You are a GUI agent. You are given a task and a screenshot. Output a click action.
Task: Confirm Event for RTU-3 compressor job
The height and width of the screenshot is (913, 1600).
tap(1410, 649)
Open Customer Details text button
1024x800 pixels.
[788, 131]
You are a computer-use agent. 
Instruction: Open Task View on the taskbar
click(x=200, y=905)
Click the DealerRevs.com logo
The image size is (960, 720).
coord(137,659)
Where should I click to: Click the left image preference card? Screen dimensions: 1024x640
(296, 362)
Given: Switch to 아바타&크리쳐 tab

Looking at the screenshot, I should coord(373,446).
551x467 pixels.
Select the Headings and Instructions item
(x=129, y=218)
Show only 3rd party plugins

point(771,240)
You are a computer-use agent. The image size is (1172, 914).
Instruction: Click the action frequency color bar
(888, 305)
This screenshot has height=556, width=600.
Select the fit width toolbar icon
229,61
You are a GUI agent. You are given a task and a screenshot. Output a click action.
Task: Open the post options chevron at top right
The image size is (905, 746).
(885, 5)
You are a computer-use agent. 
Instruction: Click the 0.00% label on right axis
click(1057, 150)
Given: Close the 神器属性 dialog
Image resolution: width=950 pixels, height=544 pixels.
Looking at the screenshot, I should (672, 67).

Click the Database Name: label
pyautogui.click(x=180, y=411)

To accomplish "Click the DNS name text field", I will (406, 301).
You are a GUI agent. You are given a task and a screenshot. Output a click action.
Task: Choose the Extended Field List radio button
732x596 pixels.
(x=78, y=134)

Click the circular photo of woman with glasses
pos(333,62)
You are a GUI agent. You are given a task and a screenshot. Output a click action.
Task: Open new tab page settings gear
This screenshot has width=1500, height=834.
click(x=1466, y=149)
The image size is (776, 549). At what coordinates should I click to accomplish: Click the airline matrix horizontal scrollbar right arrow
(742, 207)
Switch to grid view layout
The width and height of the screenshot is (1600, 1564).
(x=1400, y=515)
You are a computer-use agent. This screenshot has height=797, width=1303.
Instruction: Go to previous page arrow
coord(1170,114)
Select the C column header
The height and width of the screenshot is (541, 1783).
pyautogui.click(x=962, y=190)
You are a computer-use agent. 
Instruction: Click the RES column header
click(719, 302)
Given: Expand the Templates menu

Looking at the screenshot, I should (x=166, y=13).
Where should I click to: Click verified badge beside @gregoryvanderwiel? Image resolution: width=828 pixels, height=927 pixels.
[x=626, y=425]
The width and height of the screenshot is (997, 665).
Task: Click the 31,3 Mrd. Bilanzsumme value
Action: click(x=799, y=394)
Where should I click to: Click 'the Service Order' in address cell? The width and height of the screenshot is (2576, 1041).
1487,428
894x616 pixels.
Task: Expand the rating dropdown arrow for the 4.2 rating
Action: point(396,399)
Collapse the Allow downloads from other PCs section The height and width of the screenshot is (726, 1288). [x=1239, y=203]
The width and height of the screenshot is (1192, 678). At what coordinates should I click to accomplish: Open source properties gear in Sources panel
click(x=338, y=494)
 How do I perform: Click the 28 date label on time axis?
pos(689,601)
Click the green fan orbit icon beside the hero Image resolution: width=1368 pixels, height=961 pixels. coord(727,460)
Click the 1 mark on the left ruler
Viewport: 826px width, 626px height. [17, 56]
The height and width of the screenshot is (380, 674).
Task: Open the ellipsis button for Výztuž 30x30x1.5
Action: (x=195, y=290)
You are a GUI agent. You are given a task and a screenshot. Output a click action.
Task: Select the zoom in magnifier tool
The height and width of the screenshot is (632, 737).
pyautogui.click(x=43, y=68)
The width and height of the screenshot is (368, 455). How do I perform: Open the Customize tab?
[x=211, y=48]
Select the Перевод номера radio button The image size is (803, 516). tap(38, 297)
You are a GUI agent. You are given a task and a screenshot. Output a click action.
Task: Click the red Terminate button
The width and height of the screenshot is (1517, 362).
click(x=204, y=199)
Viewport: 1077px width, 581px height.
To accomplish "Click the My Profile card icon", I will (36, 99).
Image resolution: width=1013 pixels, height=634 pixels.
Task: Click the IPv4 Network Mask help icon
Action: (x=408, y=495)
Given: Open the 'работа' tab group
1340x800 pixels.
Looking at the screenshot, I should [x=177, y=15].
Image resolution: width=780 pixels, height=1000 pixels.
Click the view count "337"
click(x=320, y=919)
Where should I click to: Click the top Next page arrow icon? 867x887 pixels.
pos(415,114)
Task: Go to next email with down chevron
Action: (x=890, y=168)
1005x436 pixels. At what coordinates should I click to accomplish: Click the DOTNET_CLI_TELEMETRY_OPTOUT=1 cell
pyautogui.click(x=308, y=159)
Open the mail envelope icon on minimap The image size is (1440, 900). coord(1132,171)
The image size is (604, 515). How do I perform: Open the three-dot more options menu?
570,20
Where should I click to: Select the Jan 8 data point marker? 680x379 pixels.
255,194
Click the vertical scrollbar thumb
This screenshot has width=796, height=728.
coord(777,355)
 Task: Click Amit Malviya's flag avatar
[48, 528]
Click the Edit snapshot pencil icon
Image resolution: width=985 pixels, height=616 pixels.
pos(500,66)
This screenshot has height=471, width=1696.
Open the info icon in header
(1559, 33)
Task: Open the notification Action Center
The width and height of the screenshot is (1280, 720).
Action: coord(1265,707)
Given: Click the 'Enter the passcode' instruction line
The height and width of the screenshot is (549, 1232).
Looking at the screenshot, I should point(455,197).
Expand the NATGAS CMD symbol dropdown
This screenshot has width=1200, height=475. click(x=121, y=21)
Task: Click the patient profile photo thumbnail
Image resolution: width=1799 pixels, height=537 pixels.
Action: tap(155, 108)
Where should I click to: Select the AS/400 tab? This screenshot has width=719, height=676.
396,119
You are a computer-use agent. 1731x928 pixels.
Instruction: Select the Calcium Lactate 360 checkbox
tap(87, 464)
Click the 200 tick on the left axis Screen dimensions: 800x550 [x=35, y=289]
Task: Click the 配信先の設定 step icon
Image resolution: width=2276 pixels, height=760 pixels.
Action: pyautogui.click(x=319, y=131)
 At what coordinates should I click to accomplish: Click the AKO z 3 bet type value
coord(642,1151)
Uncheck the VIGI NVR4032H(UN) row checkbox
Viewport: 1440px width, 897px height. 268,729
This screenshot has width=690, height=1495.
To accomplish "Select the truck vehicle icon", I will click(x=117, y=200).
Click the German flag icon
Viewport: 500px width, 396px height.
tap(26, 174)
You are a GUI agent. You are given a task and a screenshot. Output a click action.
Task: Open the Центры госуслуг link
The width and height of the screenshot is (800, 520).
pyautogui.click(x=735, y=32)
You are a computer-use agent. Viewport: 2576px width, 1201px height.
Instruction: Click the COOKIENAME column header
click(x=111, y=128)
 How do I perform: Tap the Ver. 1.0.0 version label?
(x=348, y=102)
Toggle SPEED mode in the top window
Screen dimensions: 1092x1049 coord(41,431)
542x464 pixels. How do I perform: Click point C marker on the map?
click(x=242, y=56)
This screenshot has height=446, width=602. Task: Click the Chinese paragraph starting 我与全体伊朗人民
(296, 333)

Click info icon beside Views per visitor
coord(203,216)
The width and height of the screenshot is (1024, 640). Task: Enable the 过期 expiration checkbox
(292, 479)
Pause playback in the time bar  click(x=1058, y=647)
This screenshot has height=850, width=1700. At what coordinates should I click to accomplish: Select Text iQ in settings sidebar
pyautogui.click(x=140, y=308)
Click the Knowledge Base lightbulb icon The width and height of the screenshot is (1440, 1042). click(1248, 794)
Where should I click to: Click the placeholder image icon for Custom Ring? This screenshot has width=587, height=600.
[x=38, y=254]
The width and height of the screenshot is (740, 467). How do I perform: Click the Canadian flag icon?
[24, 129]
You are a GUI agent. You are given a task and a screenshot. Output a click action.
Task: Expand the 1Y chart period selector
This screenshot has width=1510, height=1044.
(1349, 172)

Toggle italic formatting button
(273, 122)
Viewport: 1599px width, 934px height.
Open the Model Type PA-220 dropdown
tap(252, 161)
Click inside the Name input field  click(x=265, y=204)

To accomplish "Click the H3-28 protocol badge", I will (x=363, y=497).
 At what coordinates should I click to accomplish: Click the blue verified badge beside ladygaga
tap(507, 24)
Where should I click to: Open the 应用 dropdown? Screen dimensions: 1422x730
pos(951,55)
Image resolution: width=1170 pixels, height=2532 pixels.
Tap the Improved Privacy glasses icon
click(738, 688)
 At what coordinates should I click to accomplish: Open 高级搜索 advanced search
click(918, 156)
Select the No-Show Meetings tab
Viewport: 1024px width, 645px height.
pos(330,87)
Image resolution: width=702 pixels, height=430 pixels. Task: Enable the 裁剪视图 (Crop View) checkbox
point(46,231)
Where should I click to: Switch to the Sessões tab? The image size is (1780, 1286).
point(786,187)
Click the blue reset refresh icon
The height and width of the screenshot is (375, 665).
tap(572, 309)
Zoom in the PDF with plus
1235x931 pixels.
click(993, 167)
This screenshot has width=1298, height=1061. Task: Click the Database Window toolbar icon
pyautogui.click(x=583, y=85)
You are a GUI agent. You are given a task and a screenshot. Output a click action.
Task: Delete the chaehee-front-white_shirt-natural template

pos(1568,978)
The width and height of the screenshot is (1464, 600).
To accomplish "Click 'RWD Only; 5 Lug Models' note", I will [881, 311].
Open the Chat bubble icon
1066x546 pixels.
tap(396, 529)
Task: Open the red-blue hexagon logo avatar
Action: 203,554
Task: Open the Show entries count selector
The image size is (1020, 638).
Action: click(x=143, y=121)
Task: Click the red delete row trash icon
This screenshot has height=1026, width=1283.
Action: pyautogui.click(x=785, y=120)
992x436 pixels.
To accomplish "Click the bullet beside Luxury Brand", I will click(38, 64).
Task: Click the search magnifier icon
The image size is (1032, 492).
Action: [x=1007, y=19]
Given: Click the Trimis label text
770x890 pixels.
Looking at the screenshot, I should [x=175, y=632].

※

In the records above, find each line holding "selector" and copy it.

Task: Expand the 1Y chart period selector
Task: Open the Show entries count selector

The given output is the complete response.